The more I use Topaz Detail 3, the more impressed I am. Thank, you, Bart, for bringing it to my attention. One of the things that is does really well is avoid blowing highlights and clipping blacks, which is always a consideration with sharpening.
Hi Jim,
You're welcome. It's an amazingly powerful plugin, and there is a lot more it does under the hood (like reducing unnatural looking color shifts due to contrast changes) to protect the innocent against themselves ...
I am now involved with a project for which I need to sharpen in one dimension only. I'm writing the code in Matlab to do that. I'm doing some aggressive sharpening, so I'm running into blown highlights and clipped shadows. I'd like to pick everyone's collective brains on what to do about that.
This suggests that you are pushing things far beyond mere resolution restoration, which is fine if the situation calls for it, but indeed requires unconventional measures to reduce the unwanted effects.
One approach that I use is based on the actual differences between the original and the sharpened data. It's, as also suggested by "TylerB", based on blending between the two layers. In Photoshop it can be approached with a Blend-if layer adjustment, like this:
What it basically does is (linearly) reduce the contribution of the sharpened layer as it approaches the clipping level. That would be simple to implement, and in MatLab one can also use more complex functions than linear interpolation of the alpha channel.
Since you are working in floating point math, you can also use a gamma adjusted blending approach that was suggested by Nicolas Robidoux to reduce halo under/over-shoots when resampling (
here). The goal was to avoid discontinuities (which manifest themselves as visual artifacts in brightness and color) in the transfer between the original and adjusted version.

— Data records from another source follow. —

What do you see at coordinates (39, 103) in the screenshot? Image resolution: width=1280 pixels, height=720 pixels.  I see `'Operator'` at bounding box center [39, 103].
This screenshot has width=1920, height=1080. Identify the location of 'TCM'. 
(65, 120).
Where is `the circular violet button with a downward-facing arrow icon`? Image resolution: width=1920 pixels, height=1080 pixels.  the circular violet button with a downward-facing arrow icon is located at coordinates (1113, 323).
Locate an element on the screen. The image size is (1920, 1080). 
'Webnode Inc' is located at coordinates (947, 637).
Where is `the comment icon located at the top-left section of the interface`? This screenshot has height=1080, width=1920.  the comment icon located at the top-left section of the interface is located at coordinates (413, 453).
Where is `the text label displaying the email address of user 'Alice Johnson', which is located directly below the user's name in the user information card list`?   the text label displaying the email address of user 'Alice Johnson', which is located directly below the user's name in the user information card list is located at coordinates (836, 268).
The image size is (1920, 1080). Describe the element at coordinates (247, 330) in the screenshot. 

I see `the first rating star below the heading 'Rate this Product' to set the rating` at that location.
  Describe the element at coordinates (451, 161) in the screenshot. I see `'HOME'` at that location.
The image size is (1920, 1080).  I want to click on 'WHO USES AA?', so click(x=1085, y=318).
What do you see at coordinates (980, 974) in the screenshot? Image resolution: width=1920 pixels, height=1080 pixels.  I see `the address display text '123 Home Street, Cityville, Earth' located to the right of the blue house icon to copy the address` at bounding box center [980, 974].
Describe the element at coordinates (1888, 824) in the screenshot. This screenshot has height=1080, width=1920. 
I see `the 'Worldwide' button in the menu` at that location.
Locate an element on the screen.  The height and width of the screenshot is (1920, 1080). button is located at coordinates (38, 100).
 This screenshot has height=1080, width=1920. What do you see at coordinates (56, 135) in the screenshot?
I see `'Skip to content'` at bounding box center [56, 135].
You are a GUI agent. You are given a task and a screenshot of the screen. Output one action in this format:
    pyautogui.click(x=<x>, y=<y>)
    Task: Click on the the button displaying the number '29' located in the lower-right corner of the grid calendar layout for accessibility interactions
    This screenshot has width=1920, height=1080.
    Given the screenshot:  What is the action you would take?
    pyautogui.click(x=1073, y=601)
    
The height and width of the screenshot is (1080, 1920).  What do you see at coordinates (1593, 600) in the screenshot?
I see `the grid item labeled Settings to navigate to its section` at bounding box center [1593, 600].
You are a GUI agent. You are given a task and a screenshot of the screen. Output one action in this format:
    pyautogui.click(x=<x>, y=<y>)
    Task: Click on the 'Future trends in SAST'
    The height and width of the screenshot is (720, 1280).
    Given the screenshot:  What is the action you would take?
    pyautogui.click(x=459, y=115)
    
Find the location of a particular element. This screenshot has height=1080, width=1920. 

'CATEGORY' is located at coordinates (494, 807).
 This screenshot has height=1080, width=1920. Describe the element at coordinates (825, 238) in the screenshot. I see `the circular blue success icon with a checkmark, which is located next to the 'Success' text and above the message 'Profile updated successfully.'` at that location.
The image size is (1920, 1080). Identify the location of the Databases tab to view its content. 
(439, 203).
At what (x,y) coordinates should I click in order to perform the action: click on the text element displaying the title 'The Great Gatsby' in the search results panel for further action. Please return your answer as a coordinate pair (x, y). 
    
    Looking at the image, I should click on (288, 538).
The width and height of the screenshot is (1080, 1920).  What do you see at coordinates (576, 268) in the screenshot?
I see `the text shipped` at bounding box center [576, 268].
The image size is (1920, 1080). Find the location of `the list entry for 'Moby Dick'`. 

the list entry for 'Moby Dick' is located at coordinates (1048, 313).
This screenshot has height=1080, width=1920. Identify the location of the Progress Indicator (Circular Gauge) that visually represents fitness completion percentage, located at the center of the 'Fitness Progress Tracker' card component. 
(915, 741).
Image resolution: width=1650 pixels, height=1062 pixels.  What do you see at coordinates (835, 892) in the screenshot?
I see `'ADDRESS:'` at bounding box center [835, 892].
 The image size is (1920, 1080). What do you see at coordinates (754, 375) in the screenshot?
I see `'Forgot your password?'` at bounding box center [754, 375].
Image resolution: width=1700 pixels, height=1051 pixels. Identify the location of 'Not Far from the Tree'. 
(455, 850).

In your case you could sharpen (or enhance acutance) a gamma adjusted version for the shadows, and one for the highlights, and blend them (with alpha proportional to luminance) in linear gamma space, before restoring the original gamma precompensation for display.
Cheers,
Bart
P.S. I agree with Jack that (given its dominant influence at f/45) perhaps a somewhat more Airy disc shaped deconvolution kernel (in 1 dimension) would allow better deconvolution than with a simple Gaussian. You can also consider using a Richardson-Lucy deconvolution that will be more effective than a simple 1 pass deconvolution, or if the image has a high S/N ratio, even a Van Cittert deconvolution, which may be available as predefined functions in MatLab.
I would at any rate not use a simple slice out of a 2-D Gaussian kernel, but rather a (discrete) line spread function (LSF) version of it (the sum of all kernel values in 1 dimension), where a discrete 1-dimensional version can be calculated directly by using:
g(x) = 0.5 * (erf((x - fFactor * 0.5) / (sqrt(2) * xSigma)) - erf((x + fFactor * 0.5) / (sqrt(2) * xSigma)))
where erf() is the 'error function' which probably is available directly in Matlab, and fFactor would be a sensel fill-factor (0.0 for point sample, up to 1.0 for full gap-less micro-lens coverage). The fill-factor may function as a poor-man's approximation to a more complex interaction between an Airy disc pattern and finite area samplers such as our capture device sensels.